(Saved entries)
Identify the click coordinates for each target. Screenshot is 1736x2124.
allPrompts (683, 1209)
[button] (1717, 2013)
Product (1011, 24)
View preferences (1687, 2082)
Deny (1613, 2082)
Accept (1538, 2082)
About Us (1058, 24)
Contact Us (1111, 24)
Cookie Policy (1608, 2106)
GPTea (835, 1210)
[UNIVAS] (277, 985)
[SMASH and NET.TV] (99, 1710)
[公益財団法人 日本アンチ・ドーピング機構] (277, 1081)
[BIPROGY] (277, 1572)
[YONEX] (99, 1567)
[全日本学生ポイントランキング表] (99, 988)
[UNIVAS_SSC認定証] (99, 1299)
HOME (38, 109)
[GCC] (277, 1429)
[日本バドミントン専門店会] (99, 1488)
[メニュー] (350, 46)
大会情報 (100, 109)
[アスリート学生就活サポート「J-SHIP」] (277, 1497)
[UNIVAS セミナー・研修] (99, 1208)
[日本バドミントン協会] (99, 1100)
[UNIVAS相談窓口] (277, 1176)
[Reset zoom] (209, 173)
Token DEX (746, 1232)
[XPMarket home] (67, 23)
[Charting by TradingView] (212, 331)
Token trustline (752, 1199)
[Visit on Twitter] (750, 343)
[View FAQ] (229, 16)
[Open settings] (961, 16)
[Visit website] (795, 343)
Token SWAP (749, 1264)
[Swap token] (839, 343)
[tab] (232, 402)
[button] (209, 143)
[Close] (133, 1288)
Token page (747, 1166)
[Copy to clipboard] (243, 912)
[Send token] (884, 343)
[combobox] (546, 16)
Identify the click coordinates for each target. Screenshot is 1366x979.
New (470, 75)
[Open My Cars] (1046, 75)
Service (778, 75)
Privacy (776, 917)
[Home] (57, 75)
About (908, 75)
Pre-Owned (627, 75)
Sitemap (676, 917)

| Work order |
In the entries above, which lines hold the word "click"? Copy them out.

| Result for this exercise |
Identify the click coordinates for each target. Screenshot is 1736x2124.
Identify the click coordinates for each target. Screenshot is 1366x979.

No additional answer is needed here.